IT WAS a witty and perceptive person who coined the term “Maypril”. There was no slowdown in the advance of spring this year, with the countryside as well as gardens blossoming well ahead of the calendar.
April Fools’ Day gave no indication of what was to come, being cloudy and cool. The next day couldn’t have been sunnier, but cloud returned that night to give a grey, drizzly day on Good Friday, April 3. As the depression responsible moved away, the wind gusted to gale force in the evening of Saturday, April 4, before veering to the north-west on Easter Day. There were showers around, but a sunny afternoon gave way to a clear night with a slight air frost.

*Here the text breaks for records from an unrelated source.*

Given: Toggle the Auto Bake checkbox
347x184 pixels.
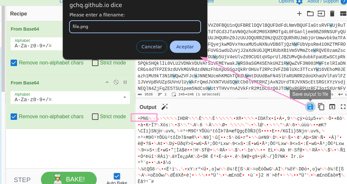Looking at the screenshot, I should (117, 176).
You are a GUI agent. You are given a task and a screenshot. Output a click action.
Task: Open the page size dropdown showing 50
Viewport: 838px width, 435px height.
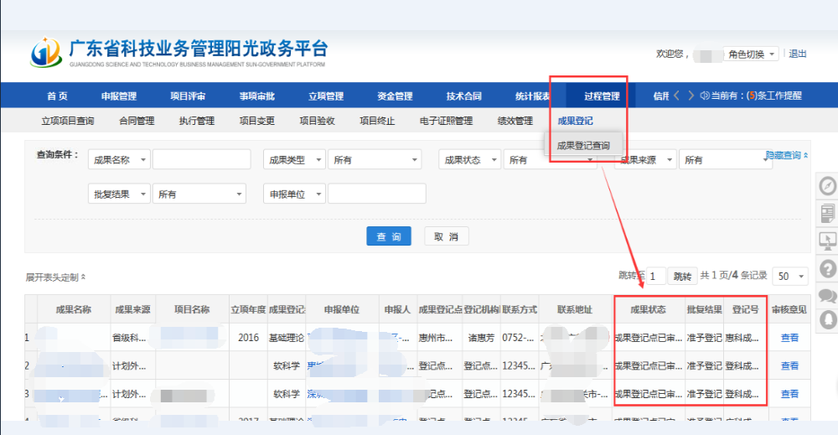tap(791, 277)
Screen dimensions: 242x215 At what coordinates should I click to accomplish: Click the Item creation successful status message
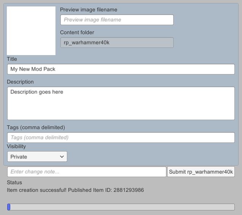pos(75,190)
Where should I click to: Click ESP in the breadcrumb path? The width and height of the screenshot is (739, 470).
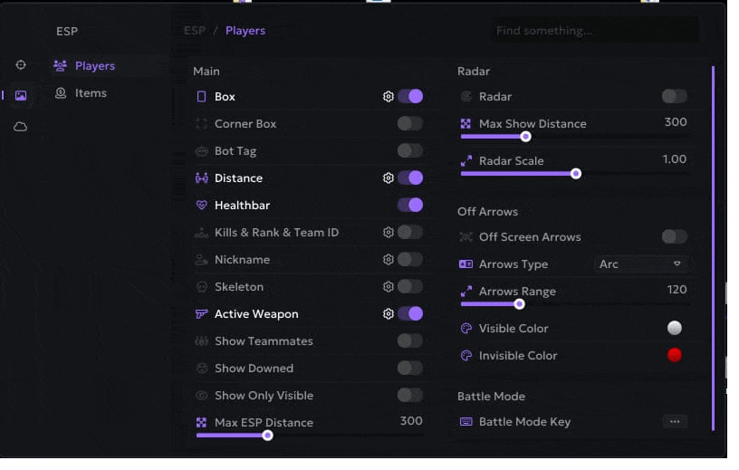pyautogui.click(x=194, y=31)

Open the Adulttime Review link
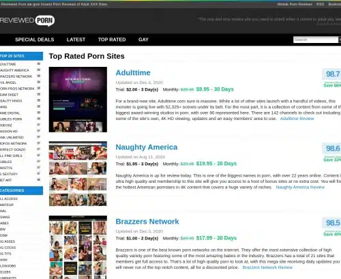[297, 119]
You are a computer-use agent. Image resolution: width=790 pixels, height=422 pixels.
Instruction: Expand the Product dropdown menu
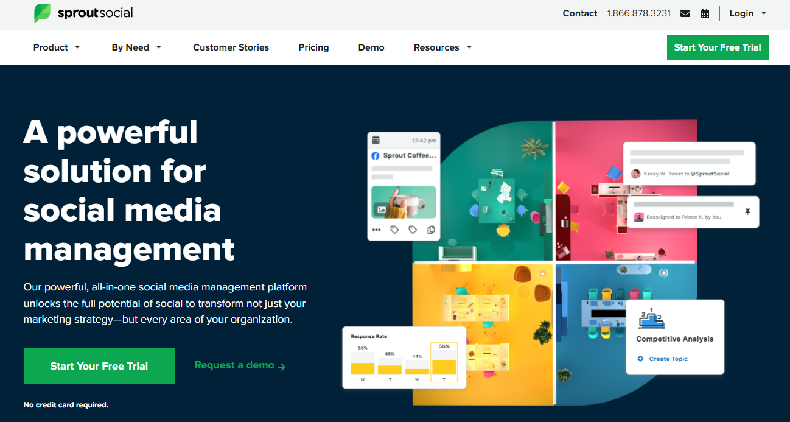(57, 47)
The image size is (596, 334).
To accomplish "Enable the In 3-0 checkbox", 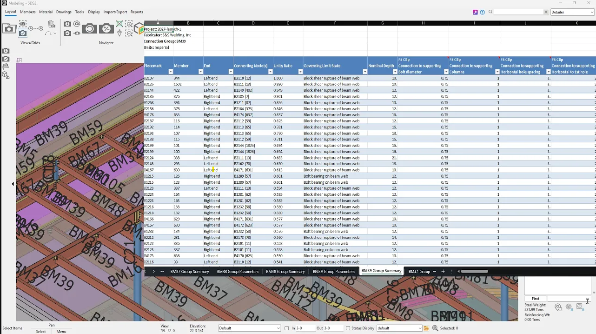I will (287, 328).
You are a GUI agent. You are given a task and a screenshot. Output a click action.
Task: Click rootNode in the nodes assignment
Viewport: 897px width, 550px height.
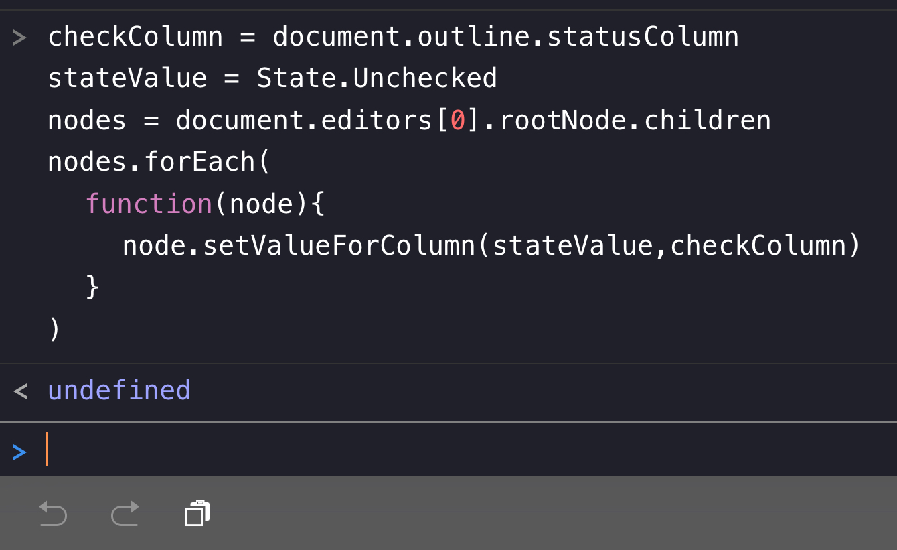(562, 121)
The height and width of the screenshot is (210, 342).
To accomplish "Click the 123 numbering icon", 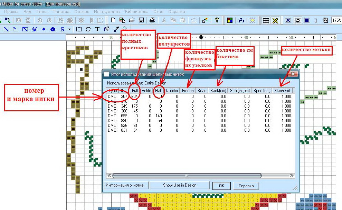I will (x=241, y=20).
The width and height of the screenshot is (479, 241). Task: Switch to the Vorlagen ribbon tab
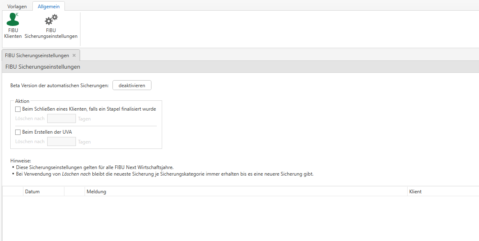click(17, 6)

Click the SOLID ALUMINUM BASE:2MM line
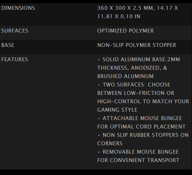139,60
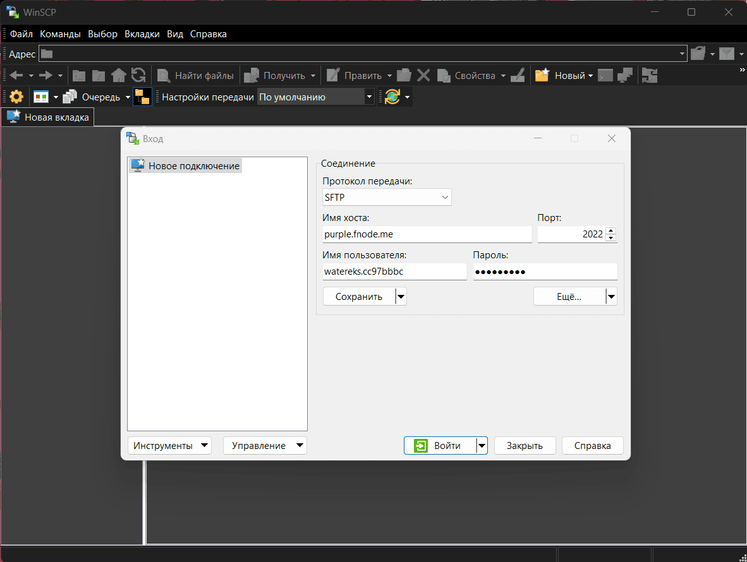Click the home directory icon
Image resolution: width=747 pixels, height=562 pixels.
pyautogui.click(x=118, y=76)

The bank holiday Monday was the first of three days in a row enjoying almost unbroken sunshine. A warm, gentle breeze from the south-east helped to raise the temperature in Wellington to 23.5⁰C (74⁰F) on Tuesday, April 7, the earliest date on record for such a high maximum in this area. The following day was almost as warm, but then a weak weather front gave a couple of cloudy days with some light rain in the small hours of Friday, April 10. The next day was the coldest in the month, with a maximum of just 12⁰C (54⁰F) and a gusty wind that brought sharp showers, including hail.
Through the middle part of the month there were variable amounts of sunshine, with temperatures fluctuating wildly, depending on the direction of the wind. A wet spell in the middle of the day on Wednesday, April 15, gave 3mm (0.12 inch) of rain in Wellington, making that the wettest day, while another short burst of rain in the afternoon of Friday, April 17, would prove to be the last precipitation in the month.
With an anticyclone centred to the north, our part of the country lay under a cool flow of air from an easterly quarter. Winds were mostly light, and with clear skies there was a most unusual sequence of seven nights with a ground frost in Wellington, but that week starting on Sunday, April 19, was also exceptionally sunny. Daytime temperatures responded well, and seven of the last eight days of the month saw maxima reaching or exceeding 20⁰C (68⁰F). The exception was Tuesday, April 28, a chilly day with a gusty wind from the east which brought heavy cloud that cleared too late in the afternoon to really make a difference.
With sunshine and a warm breeze on the last day of the month giving a maximum temperature in Wellington of almost 23⁰C (73⁰F) and lilac blossom already past its best, we seemed to be prematurely on the brink of summer. It ended up as the equal-fifth warmest April on record, with a mean temperature of 10.7⁰C (51.3F), while the total rainfall of 14mm (0.56 inch) in Wellington was only 20 per cent of the average. And it was almost as sunny as April 2025.